» Exercise
Copy out the lines again, requests included, starting with the line containing "in the footer" and going on through the line containing "pos(77,133)". Shift every number in the answer coordinates by adding 129 to it.

» Source material
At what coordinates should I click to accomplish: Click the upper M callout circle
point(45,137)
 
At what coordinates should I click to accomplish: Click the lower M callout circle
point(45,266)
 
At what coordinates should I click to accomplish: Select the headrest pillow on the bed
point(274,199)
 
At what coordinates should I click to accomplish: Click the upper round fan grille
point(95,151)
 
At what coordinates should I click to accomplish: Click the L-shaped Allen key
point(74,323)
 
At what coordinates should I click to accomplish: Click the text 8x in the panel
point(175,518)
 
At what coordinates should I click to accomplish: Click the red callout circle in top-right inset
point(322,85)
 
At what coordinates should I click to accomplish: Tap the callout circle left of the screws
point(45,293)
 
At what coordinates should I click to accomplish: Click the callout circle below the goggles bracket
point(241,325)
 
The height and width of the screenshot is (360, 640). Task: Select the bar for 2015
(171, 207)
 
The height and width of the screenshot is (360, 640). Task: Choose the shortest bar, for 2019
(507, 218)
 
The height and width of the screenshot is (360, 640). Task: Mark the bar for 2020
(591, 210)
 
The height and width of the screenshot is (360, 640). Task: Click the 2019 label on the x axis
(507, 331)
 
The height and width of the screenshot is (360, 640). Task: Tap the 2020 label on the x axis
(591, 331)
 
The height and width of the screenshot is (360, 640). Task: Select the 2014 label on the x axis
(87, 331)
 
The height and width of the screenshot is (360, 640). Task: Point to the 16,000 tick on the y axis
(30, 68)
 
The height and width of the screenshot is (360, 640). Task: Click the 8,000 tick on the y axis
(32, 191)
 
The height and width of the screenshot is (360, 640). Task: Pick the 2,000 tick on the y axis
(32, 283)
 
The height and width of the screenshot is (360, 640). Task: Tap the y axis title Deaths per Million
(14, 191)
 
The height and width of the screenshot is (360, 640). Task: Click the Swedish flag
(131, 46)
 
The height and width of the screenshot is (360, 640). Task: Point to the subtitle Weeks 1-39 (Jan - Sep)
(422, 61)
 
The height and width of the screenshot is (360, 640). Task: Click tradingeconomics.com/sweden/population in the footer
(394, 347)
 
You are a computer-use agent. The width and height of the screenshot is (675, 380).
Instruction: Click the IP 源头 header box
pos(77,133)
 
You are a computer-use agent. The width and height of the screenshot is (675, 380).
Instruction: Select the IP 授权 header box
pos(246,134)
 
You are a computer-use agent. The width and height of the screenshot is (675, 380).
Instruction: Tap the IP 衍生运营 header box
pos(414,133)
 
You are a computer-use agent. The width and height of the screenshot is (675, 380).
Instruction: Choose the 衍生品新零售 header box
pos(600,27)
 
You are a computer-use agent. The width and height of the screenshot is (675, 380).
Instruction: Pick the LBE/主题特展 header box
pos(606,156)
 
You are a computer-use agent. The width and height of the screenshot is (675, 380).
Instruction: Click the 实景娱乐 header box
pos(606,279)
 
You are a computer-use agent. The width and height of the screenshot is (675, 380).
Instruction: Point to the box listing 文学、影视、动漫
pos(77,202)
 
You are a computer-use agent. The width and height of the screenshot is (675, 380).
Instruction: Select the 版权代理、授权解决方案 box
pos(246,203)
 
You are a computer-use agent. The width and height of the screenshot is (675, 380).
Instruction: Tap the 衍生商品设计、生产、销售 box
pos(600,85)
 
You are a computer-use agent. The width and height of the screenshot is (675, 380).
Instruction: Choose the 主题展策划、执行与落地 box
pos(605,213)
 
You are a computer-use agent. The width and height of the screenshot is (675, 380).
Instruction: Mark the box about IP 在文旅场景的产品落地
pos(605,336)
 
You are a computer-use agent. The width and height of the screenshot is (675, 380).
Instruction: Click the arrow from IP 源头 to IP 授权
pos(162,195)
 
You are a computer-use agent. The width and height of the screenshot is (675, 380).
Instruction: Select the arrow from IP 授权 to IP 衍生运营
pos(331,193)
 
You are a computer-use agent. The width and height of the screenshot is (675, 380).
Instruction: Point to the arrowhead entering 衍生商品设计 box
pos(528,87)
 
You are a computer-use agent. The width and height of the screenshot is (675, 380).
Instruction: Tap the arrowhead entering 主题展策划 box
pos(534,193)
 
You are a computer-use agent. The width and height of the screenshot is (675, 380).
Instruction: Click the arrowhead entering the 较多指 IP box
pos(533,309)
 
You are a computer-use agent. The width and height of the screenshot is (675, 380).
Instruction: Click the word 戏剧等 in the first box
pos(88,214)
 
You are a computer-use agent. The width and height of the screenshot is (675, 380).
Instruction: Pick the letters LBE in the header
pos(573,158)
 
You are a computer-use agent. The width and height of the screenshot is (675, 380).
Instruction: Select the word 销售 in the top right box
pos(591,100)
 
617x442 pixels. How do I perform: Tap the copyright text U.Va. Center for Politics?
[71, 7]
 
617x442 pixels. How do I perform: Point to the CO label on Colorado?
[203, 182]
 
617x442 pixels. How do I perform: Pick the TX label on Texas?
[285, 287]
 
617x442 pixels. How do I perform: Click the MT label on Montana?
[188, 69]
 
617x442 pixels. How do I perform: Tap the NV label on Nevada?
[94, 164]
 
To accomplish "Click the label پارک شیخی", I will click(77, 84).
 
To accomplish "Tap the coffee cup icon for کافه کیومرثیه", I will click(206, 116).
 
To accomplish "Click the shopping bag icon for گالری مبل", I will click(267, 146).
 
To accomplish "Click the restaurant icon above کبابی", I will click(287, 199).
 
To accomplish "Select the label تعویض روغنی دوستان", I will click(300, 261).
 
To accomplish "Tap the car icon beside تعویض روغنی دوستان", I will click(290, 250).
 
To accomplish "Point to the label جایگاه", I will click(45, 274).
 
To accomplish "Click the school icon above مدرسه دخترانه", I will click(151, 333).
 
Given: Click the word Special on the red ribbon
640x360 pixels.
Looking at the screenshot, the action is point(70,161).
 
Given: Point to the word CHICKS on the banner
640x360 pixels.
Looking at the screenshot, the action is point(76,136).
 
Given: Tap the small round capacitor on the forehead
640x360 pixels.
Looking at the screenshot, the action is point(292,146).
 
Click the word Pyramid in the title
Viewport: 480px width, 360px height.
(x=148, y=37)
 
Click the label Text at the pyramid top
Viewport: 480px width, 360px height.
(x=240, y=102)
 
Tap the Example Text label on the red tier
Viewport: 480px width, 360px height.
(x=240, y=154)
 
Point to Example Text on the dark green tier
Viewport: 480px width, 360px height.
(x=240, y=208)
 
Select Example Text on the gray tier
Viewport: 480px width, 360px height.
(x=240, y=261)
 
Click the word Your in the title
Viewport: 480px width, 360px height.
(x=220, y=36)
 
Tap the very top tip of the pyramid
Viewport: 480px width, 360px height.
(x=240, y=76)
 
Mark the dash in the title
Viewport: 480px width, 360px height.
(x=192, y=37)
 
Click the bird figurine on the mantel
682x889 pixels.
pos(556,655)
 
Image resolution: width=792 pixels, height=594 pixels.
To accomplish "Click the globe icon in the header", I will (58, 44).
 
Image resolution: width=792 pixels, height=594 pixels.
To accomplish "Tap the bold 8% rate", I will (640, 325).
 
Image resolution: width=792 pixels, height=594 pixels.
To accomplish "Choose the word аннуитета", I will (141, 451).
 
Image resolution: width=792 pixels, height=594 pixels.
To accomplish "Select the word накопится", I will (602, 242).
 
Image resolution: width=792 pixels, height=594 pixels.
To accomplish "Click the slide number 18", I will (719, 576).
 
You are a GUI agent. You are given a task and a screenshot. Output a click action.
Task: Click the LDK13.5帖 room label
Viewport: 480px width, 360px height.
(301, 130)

» Answer to this task
The height and width of the screenshot is (360, 640). Task: Click tradingeconomics.com/sweden/population in the footer
(523, 476)
 
You are a computer-use agent. The width and height of the screenshot is (675, 380).
Instruction: Click the IP 源头 header box
pos(206,262)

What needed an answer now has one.